At the same time that Cowboy Bebop’s trio of heroes is keeping busy hunting down valuable bounties, they’re also living in the shadow of the Red Dragon Crime Syndicate, an organisation from Spike Spiegel’s past that begins catching up with him in the present day as Netflix’s new series begins. Before Jet and Faye, it was Vicious and Julia who Spike most considered his family, and the lives that trio led together were happy… to a point.
Though Netflix’s Cowboy Bebop introduces Julia (Elena Satine) and Vicious (Alex Kessell) as the femme fatale and lunatic villain whose presences prompt Spike to spring into gear, the pair go on to become much more dynamic characters with surprisingly understandable motivations for what they do. Like in the original anime, Julia and Vicious play key roles in how Cowboy Bebop’s first season builds to its climax. But the live-action show features a number of moments that take them both in surprisingly different directions and deviate from the source material in order to give them new levels of depth.
When Gizmodo recently sat down with Satine and Kessell to discuss the unexpected places the first season leaves their characters, the actors broke down how everything we see Julia and Vicious do is grounded in a logic that’s really only clear to them. But those around them find out they should have been paying closer attention.

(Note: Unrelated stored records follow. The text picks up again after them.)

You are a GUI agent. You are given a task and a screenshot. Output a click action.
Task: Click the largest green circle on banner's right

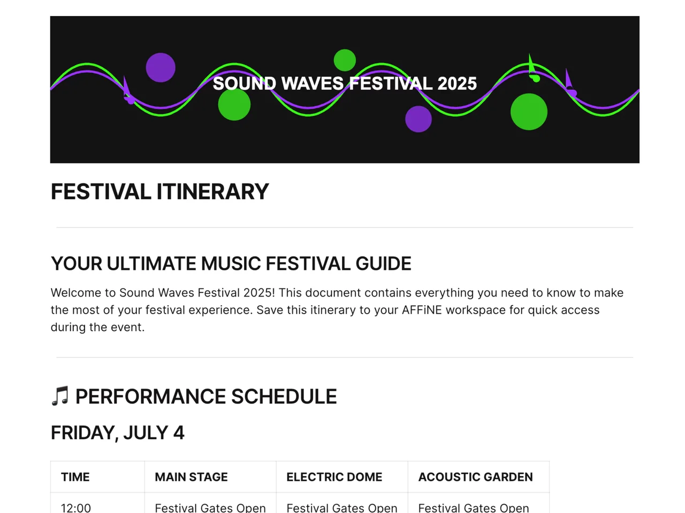point(529,112)
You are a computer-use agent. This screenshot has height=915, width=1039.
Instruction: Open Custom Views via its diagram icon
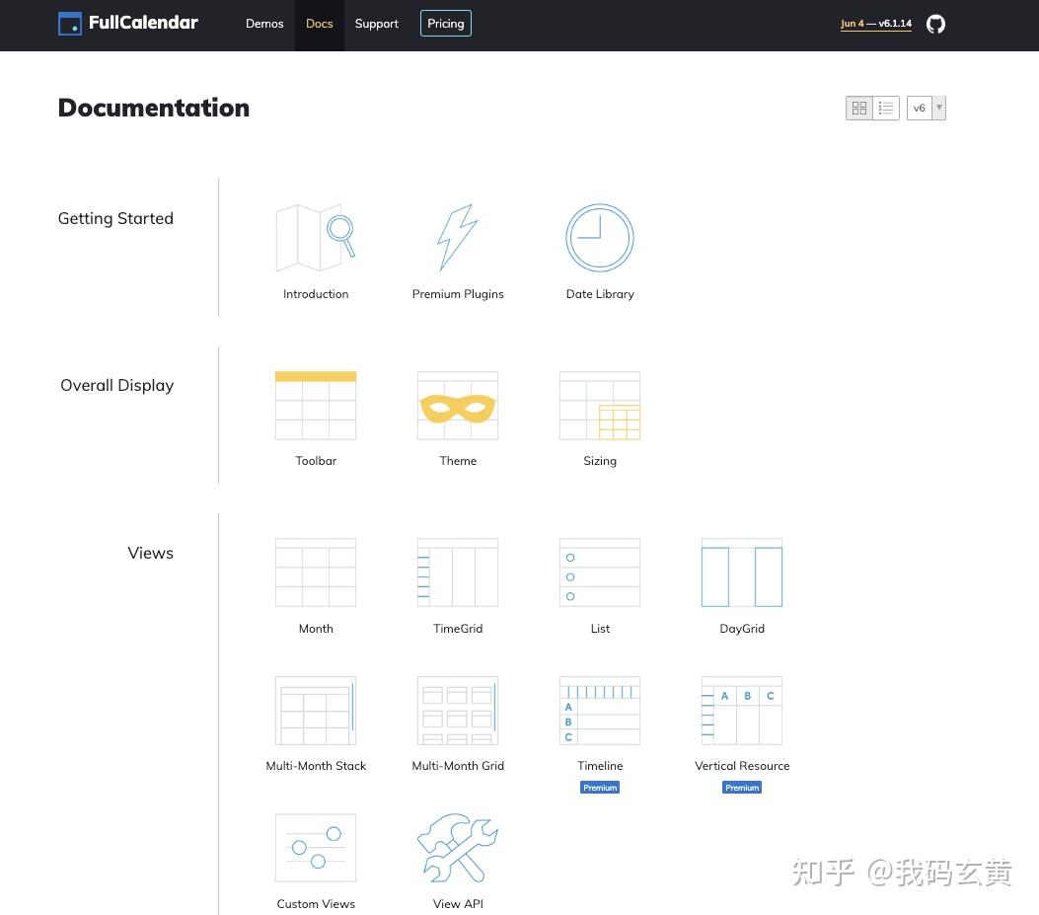[316, 847]
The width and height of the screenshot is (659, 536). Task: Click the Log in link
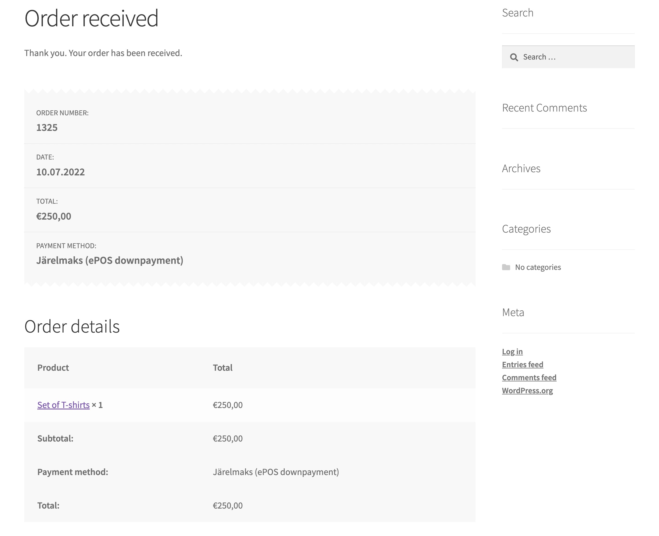[x=512, y=351]
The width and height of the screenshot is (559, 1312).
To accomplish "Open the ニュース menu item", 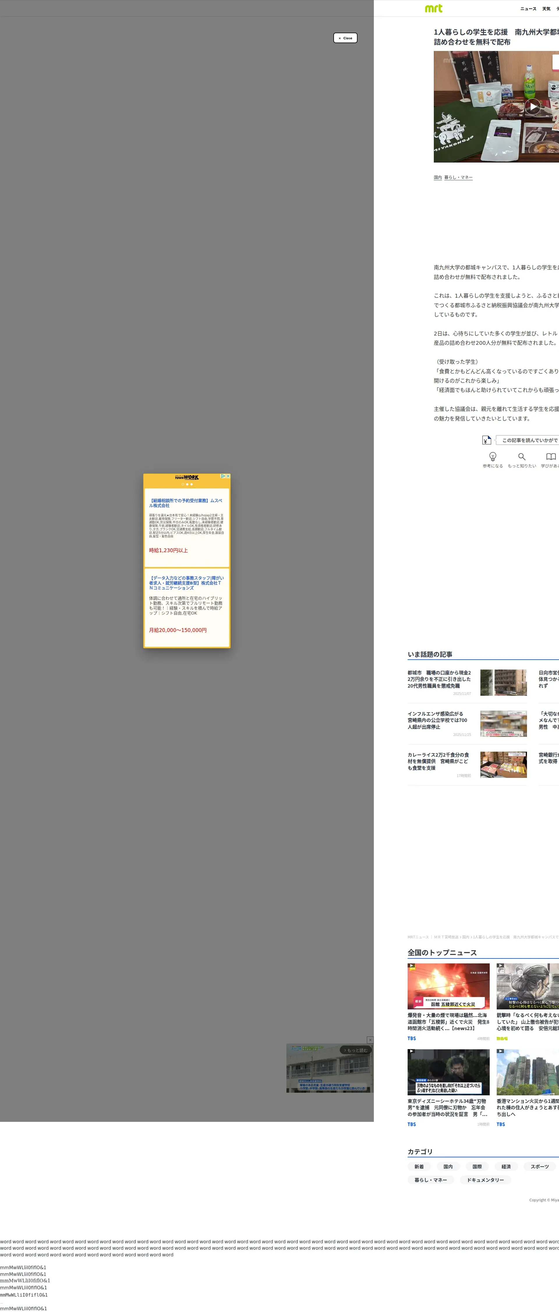I will 528,9.
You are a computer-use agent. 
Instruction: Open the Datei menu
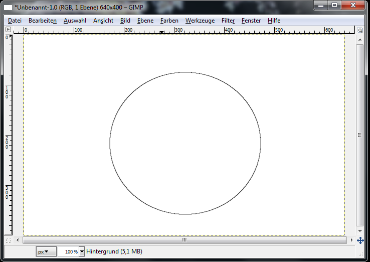coord(15,21)
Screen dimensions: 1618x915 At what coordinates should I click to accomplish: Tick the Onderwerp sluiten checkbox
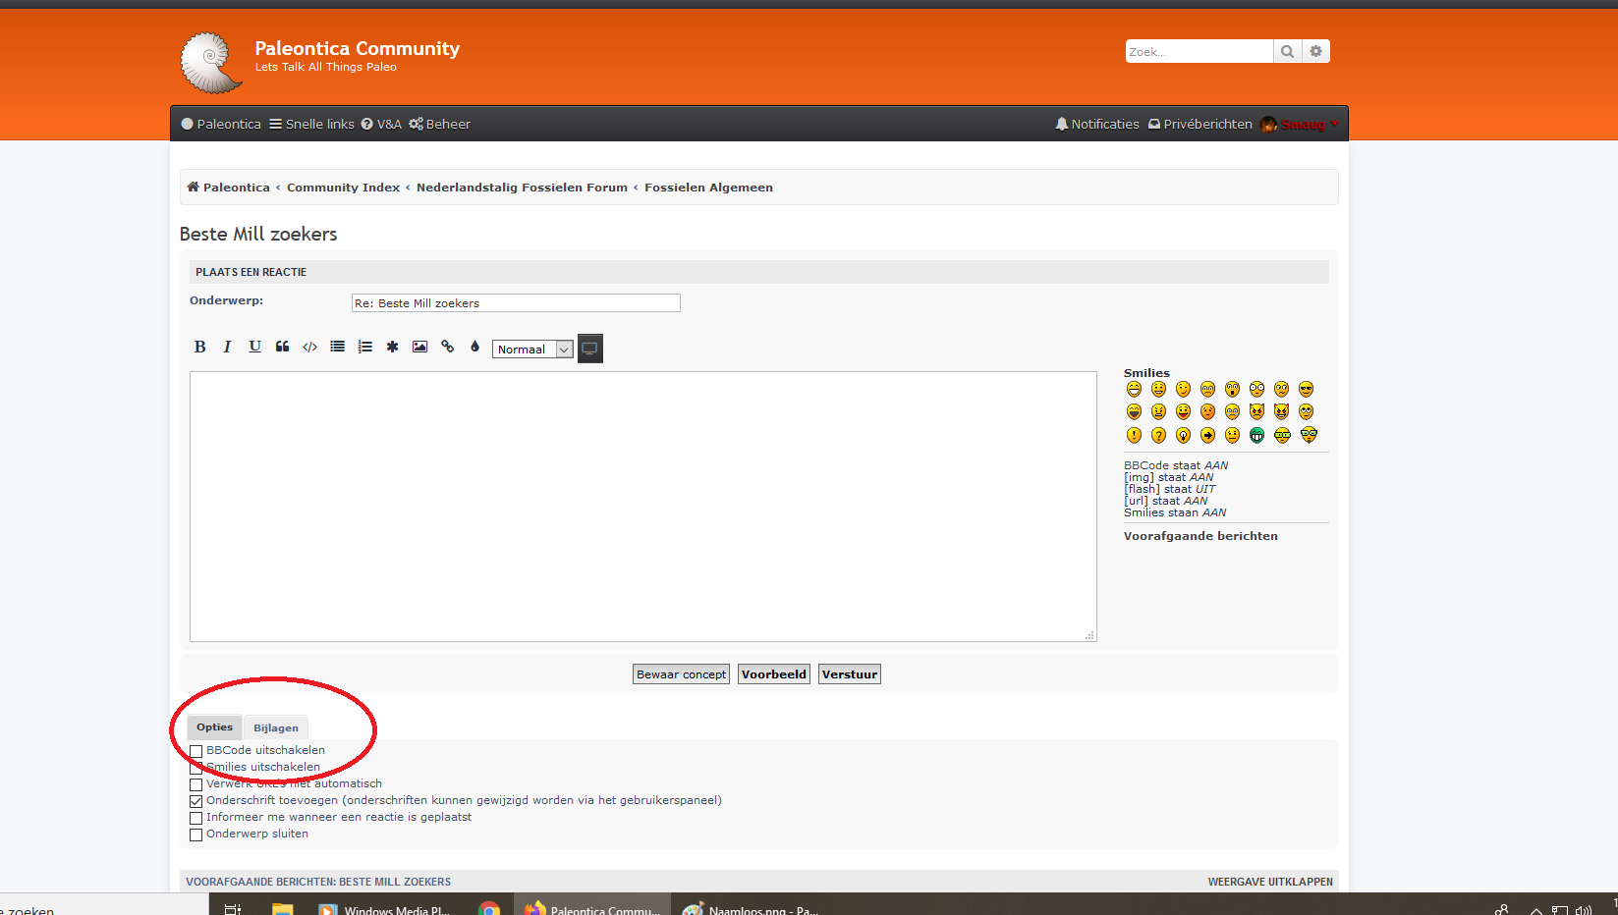[195, 834]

Charles Pulliam-Moore, Gizmodo: By the end of the season, we see this completely different side of Julia who takes Spike and Vicious by surprise with her actions. In that final episode, how has Julia’s relationship with power changed compared to where she’s at at the beginning of the season?
Elena Satine: At that point, she’s been through so much in her relationship with Vicious. She feels really betrayed and lied to by Spike because he pretty much, according to her, abandoned her and didn’t come to rescue her knowing the situation that she was left in. When we find her in the cathedral, she’s just fed up. She’s fed up with both of them frankly, and really wants to take control of her own life. She really embraces this moment and this power and realises that she doesn’t need rescuing, which is such a wonderful place to try to land on considering that you know what we see her go through in her marriage.
Gizmodo: What other aspects of Julia are there that you want to explore now that she’s in this new position of autonomy and agency?
Satine: I’m really curious to see how that translates to what is going to happen with the Syndicate because we see her sort of, in a way, advising Vicious throughout the season. You can tell that he listens to her. You can tell that he takes what she says, and he believes that she’s smart and she knows what he’s talking about, and he believes that she’s his partner and she’s on his side. So clearly she knows a lot more about the Syndicate than she lets on. So I’m really interested to see how that plays out.
Gizmodo: Even though the show spends so much time telling us how much Vicious and Spike are in love with Julia, what you can see is how intense that brotherly love between the two of them is, and how it’s a part of what makes them act the way they do. To you, what was the more complicated emotional reasoning Vicious was working through that went deeper than “I love this woman, and I want to kill you?”
Alex Hassell: It’s really, really useful to have episode nine, which is this flashback episode where we get a lot of Vicious’ backstory with the way that he was brought up and the absolutely horrific way in which he saw his mother commit suicide. He’s had this horrible pressure from his father to be a certain sort of idea of masculinity and violence and strength, so I guess I tried to think a lot about what Vicious might have been like before he was Vicious. You know, when he had an actual name and was a boy, and maybe had a real soft core and an artistic kind of fine-ness that was kind of brutally abused out of him.
I think that that’s something that Spike brought out of him — a sense of play and a sense of hope even, and a sense of being supported. So I guess it’s always useful if you’re playing characters that are, for want of a less productive word, “bad,” to try and think about the counterpoint to that. Most people don’t think that they’re making bad choices. They’re trying to make good choices that they think will help their situation, however selfish.
Gizmodo: So much of this show ultimately ends up being about people finding their families, and I’m curious to hear from you both. What is family exactly outside of that literal thing for Julia and Vicious? What does it mean to them both?
Satine: I won’t speak for Vicious, but I think for me, it’s having somebody that is on your side and no matter how, no matter how messed up the situation is, which explains a lot of this relationship. You can make excuses for bad things that are happening to you if there is a person that is on your side, and I feel like both of these characters are pretty alone in the world, and what they have is each other. So in a way, they make excuses for how horrible their relationship is because at the end of the day, they go to bed together and they are their partners.
Hassell: The way that we leave Vicious is that he really has no idea at all. No guidance as to what family — certainly a loving family — would be. I think he feels betrayed by everyone, incredibly isolated, lonely, and really broken. Part of the reason that he is the way that he is, is that he has no good model, and that’s a very difficult place to be.
Cowboy Bebop is now streaming on Netflix.